Exercise prompt —
Using the material that follows, output exactly the lines from the one containing "Viewport: 540px width, 960px height." through the one containing "Given: Click the info icon next to TTL header", with both ends kept.

Extracted data —
⁂
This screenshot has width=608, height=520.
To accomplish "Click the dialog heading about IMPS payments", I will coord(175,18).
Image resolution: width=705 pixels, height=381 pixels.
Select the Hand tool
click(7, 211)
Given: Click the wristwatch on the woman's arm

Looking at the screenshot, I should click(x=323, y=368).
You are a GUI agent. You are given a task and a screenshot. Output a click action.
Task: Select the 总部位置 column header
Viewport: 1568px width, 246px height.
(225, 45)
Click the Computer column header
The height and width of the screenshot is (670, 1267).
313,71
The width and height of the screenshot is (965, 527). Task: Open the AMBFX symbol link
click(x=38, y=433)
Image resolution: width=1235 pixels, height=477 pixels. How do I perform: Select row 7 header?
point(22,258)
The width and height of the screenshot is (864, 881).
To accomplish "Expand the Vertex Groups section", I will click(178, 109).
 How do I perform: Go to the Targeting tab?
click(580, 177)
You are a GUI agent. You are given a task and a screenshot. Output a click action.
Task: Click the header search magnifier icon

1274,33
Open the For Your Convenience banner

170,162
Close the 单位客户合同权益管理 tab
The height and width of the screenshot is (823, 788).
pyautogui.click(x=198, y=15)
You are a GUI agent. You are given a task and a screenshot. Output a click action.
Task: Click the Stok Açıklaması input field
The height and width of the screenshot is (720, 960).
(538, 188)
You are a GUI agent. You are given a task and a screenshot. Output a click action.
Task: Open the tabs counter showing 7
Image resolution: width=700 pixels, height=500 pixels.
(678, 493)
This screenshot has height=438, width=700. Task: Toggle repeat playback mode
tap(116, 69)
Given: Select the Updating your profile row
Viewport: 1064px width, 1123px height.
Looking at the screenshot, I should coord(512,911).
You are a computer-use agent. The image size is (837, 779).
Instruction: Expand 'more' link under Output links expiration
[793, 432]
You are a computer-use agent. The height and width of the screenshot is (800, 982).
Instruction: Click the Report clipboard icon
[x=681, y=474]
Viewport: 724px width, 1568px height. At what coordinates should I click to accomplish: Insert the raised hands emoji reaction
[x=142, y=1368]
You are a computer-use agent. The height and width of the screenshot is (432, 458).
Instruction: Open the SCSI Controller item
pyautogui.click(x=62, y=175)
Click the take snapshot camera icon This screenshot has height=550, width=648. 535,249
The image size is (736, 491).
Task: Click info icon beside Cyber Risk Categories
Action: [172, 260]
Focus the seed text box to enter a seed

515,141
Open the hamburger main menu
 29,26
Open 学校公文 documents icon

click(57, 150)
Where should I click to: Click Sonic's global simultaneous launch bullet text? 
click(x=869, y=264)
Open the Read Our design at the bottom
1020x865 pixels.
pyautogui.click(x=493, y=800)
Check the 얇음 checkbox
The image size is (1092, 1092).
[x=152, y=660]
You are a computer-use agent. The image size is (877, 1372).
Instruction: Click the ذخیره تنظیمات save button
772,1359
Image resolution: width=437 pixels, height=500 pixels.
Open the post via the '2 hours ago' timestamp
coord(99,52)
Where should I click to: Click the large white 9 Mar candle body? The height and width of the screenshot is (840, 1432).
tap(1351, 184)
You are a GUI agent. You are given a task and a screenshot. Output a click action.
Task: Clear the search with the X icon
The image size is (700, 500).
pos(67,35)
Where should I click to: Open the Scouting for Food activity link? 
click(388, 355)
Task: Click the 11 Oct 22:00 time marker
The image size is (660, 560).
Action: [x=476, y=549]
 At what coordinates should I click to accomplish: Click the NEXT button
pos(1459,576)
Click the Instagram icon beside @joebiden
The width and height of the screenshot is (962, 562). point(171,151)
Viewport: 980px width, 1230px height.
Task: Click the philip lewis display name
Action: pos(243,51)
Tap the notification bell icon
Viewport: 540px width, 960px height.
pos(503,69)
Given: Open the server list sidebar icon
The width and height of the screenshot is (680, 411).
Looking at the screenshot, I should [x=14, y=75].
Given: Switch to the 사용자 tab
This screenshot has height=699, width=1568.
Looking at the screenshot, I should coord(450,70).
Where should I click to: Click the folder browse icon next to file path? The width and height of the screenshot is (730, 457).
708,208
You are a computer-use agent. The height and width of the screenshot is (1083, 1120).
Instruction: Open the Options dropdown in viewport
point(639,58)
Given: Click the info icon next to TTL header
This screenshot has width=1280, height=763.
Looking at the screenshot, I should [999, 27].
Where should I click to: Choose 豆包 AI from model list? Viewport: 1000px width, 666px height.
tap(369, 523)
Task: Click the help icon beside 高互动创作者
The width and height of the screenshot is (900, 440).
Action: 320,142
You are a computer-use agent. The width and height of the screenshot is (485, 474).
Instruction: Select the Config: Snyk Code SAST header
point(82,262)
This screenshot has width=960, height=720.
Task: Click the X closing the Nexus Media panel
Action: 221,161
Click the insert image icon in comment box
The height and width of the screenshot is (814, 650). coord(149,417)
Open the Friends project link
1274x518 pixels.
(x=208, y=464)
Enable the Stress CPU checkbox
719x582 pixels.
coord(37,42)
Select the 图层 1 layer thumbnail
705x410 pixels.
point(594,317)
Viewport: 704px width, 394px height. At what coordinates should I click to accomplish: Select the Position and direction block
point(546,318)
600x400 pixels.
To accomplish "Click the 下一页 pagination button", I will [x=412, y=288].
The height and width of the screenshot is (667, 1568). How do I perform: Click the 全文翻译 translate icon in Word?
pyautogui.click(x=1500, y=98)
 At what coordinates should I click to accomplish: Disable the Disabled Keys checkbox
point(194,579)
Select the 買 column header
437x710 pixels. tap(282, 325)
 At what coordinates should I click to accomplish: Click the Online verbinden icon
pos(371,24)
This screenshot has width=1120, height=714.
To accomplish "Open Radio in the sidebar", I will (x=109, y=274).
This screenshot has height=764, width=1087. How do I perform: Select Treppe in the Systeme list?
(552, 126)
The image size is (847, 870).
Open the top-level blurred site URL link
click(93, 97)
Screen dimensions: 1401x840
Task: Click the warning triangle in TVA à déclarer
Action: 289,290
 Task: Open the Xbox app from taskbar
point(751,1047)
⁂
Response to the task —
Viewport: 540px width, 960px height.
pos(503,69)
Given: Open the server list sidebar icon
The width and height of the screenshot is (680, 411).
Looking at the screenshot, I should [x=14, y=75].
Given: Switch to the 사용자 tab
This screenshot has height=699, width=1568.
Looking at the screenshot, I should coord(450,70).
Where should I click to: Click the folder browse icon next to file path? The width and height of the screenshot is (730, 457).
708,208
You are a computer-use agent. The height and width of the screenshot is (1083, 1120).
Instruction: Open the Options dropdown in viewport
point(639,58)
Given: Click the info icon next to TTL header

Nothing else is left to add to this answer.